Una catena di blackout colpirebbero New York, Los Angeles, Washington e più di 100 altre città americane. Avremmo incidenti tra metropolitane. I gasdotti esploderebbero. Gli stabilimenti chimici sprigionerebbero nuvole di cloro tossico. Le banche perderebbero tutti i loro dati. I satelliti andrebbero fuori orbita. Tutti i networks del Pentagono subirebbero un brusco arresto, paralizzando il più potente apparato militare al mondo. Sembrerebbe l’inizio del film Die Hard, in cui un gruppo di cyber terroristi tentano di inscenare quello che chiamano fire sale: il sistematico blocco delle comunicazioni nazionali e delle infrastrutture dei servizi.
Secondo Richard Clarke, l’ex consigliere alla sicurezza informatica della Casa Bianca, questo è uno scenario realistico che, come spiega nel suo libro Cyber War: The Next Threat to National Security and What to Do About It, potrebbe mettere in ginocchio l’America in 15 minuti. “Gli Stati Uniti stanno preparando una offensiva nella guerra informatica ma, al tempo stesso, la politica del paese rende impossibile difendersi efficacemente da questi attacchi“. Gli States avranno anche inventato la Rete, ma ad oggi almeno 30 nazioni sono in grado di scatenare una guerra informatica capace di mettere in seria crisi i sistemi economici, militari e finanziari degli altri paesi.
Ironia della sorte, proprio gli Usa sono lo stato maggiormente esposto al rischio di cyber attacchi, rispetto a Russia, Cina e persino Corea del Nord, perché queste ultime hanno sempre fatto molto meno affidamento su Internet, sviluppando, al contempo, una miglior deterrente informatico. Per evitare che tutto ciò venga interpretato come la fantasia di un allarmista, c’è da dire che “lo zar dell’antiterrorismo” (così viene soprannominato Clarke) già nel 2004 ci aveva visto giusto sulla mancanza di preparazione americana nei confronti di Al-Qaeda nel libro Against All Enemies. E a finire nel mirino è proprio l’espansione di Internet, perché ora i computer dominano quasi ogni aspetto del settore produttivo americano e questo ha portato ad un pericoloso livello di dipendenza dalle macchine.

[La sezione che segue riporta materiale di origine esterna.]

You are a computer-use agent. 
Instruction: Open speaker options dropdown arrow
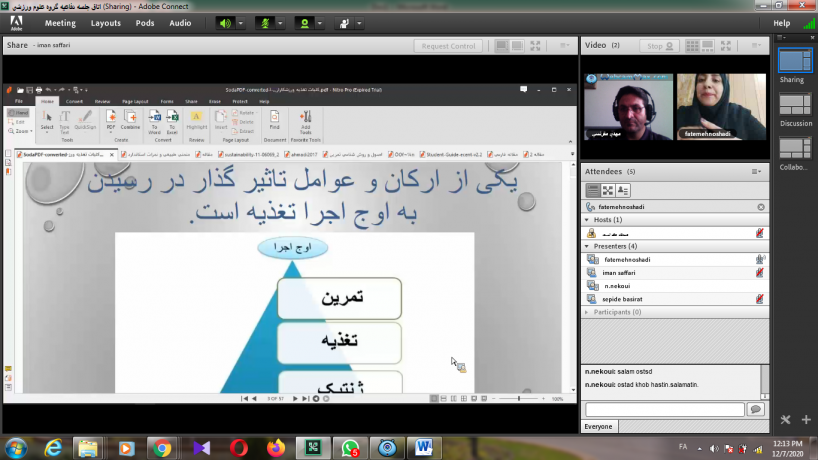[x=240, y=23]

Nel nuovo libro Clarke usa le sue conoscenze specifiche in campo di politiche per la sicurezza per creare un credibile quanto apocalittico quadro della minaccia con la quale gli Stati Uniti potrebbero trovarsi faccia a faccia. Le parole di Clarke fanno seguito all’avvertimento di Michael McConnell, ex direttore della National Intelligence, che testimoniando davanti al Congresso ha detto: “Se oggi fossimo in presenza di una Cyber war, gli Stati Uniti avrebbero perso. Questo non perché non abbiamo persone di talento o una tecnologia all’avanguardia, ma perché semplicemente siamo i più dipendenti dalla Rete e dunque i più vulnerabili. Inoltre, a livello nazionale, non abbiamo compiuto i passi necessari per la comprensione e la protezione cyberspazio”.
Di opposto parere il Coordinatore della Casa Bianca sulla Cybersecurity, Howard Schmidt, che in una recente intervista ha respinto il concetto di una guerra cibernetica, sostenendo che gli Stati Uniti possono difendersi: “Come possiamo fronteggiare una massiccia cyber intrusione o un attacco di quelle dimensioni? Siamo molto più preparati ora che in passato”. Infine, è da notare la recente presa di posizione di James Lewis, uno dei maggiori esperti governativi di sicurezza, che vede la Cyber war come un evento improbabile in quanto le capacità degli Stati Uniti nell’individuazione degli attaccanti e nella adeguata ritorsione giocano un ruolo equivalente a quello svolto dal deterrente nucleare all’epoca dell’equilibrio del terrore di passata memoria.
Resta comunque memorabile la considerazione fatta da Bruce Schneier nel 2007: “La Cyber war non è certamente un mito. Ma voi non l’avete ancora vista, nonostante gli attacchi contro l’Estonia. La Cyber war è guerra nel cyberspazio. E la guerra implica la morte e la distruzione di massa. Quando la vedrete, non avrete dubbi”. Come affrontare quella che per gli Usa potrebbe rivelarsi una sorta di nuova Pearl Harbour? Clarke ha riferito che un gruppo di 30 esperti di ciberspazio riuniti nel 2009 giunse alla conclusione che le infrastrutture critiche dovessero essere separate dall’open-to-anyone caratteristico di Internet. Gli esperti si dissero favorevoli a un maggiore interesse nella ricerca e sviluppo degli studi cibernetici e conferire maggiore “resistenza” ai sistemi perché rispondessero nel modo migliore a un evenutale attacco.